** Start ARTICLE **

The World of Gerard Mercator: The Mapmaker Who Revolutionised Geography - Andrew Taylor 2 стр.


Commercial ambition drove travelers on over new horizons. From as early as 500 BC, trading caravans from China made their way along a variety of routes through central Asia, bringing bales of fine silk to be bartered for Persian warhorses or Arabian spices, frankincense, and myrrh. Lines of heavily laden camels followed secret and well-guarded tracks through the deserts of Arabia, carrying gold, ivory, rare woods, and the spices of Yemen to the trading centers of the Mediterranean. Elsewhere, Phoenician ships journeyed beyond the Pillars of Hercules at the mouth of the Mediterranean to the very edges of the known world, bringing back tin from the Scilly Isles off the southwest coast of Britain. The prophet Ezekiel described the goods carried by the Phoenician traders, and the towns to which they traveled. Tarshish was thy merchant, by reason of the multitude of all kind of riches, with silver, iron, tin, and lead, they traded in thy fairs. Javan, Tubal, and Meshech, they were thy merchants: they traded the persons of men and vessels of brass in thy market. They of the house of Togarmah traded in thy fairs with horses and horsemen and mules.3

The Phoenician capital Tyre, on the coast of what is now Lebanon, had trading links that extended through the entire eastern Mediterranean and far beyond. The places Ezekiel named in these verses as the Phoenicians trading partners in the sixth century BC were in central Asia, southern Arabia, Armenia, and the coast of Spain, and his list of the merchandise slaves, animals, manufactures, luxuries, and other goods that appeared in their marketplaces lasted for more than twenty biblical verses. Travel and its commercial benefits were common enough; from the earliest times, explorers and adventurers had returned with exotic cargoes, but the stories they brought back were confused and unreliable. The island of Taprobane that Ptolemy described was said to dwarf the Indian peninsula that lay to its north, while the great medieval map of the world, dating from the late thirteenth century and still on display at Hereford in England, shows two distinct Niles, one running into the eastern Mediterranean, the other snaking across almost the whole width of the African continent. The accounts of the early adventurers were neither more nor less believable than the grotesque creatures with which ancient Greek and Roman authors loved to people the unknown places. There was no agreed view of the world; anything was possible. Travelers had no reliable or accurate way to record what they had found, to set it out for people to see. To become part of a shared image of the world, their stories had to be written down, described, and mapped.

** End ARTICLE **
** Start PROVIDED DATA **

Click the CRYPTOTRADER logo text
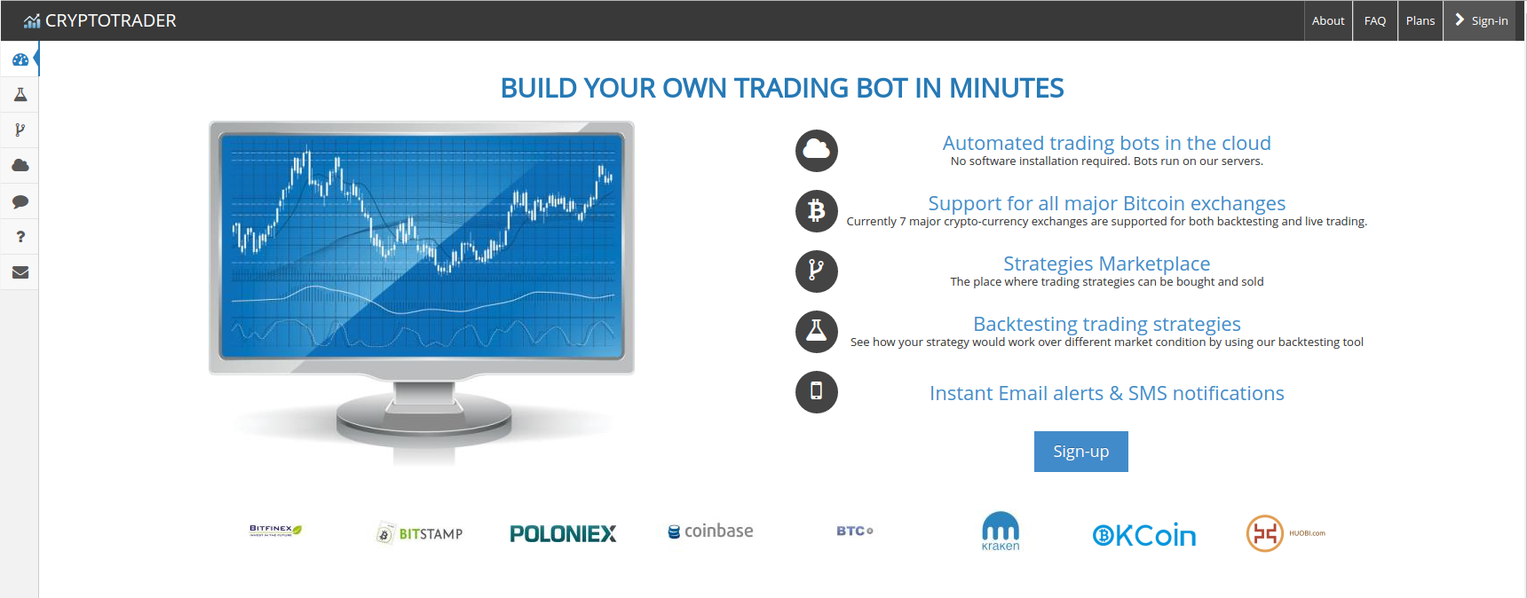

** End PROVIDED DATA **

TO BE DONE:
• a. In the passage on early trade routes, list the regions where, according to the text, the Phoenicians' trading partners named by Ezekiel were located.
• b. Pick up the passage on early trade routes after its final sentence and continue it.

SOLVED PROBLEMS:
• a. Central Asia, southern Arabia, Armenia, and the coast of Spain.

• b.
Today, the oldest so-called maps look like little more than a few carved scratches, their meaning lost with the civilizations that created them. About four thousand years ago, craftsmen near the present-day village of Bedolina, some ten thousand feet high in the Italian Alps, set about carving the rock with rough bronze or iron tools. They drew pictures of animals, daggers, and suns, much as their cavemen ancestors elsewhere in Europe had done ten thousand years earlier. But the artists of Bedolina also produced one of the first known maps. The Mappa di Bedolina is approximately four yards wide and six yards high, an ambitious patchwork of carved lines and symbols, with a series of crudely drawn rectangles, most of them filled with carefully spaced dots and linked with snaking irregular lines. They seem to represent fields with paths, rivers, or irrigation canals running between them a graphic illustration of a cultivated landscape in the Valley of Valcamonica below. Their carvings could have had some religious or magical purpose, but after four millennia, we can only guess at what it might have been. Armed figures, huts, and shapes like ladders were added to the map hundreds of years afterward, maybe adapting it for new mystical or ceremonial rites in a mixture of religious faith and straightforward observation that was to characterize mapmaking through the ages.


The Mappa di Bedolina in Italy.

Centuries later, merchants and travelers who were pushing farther and farther afield in the search for new markets brought back garbled reports of the mighty Rivers Don and Nile running south out of Asia and north out of Africa to form a T-shape with the well-traveled waters of the Mediterranean. The waters of the ocean were then thought to surround the world in a gigantic O, leading to the creation of the so-called T-O maps, which represented for ancient Greek, Roman, and even Arab seamen an agreed image of the outline of the world.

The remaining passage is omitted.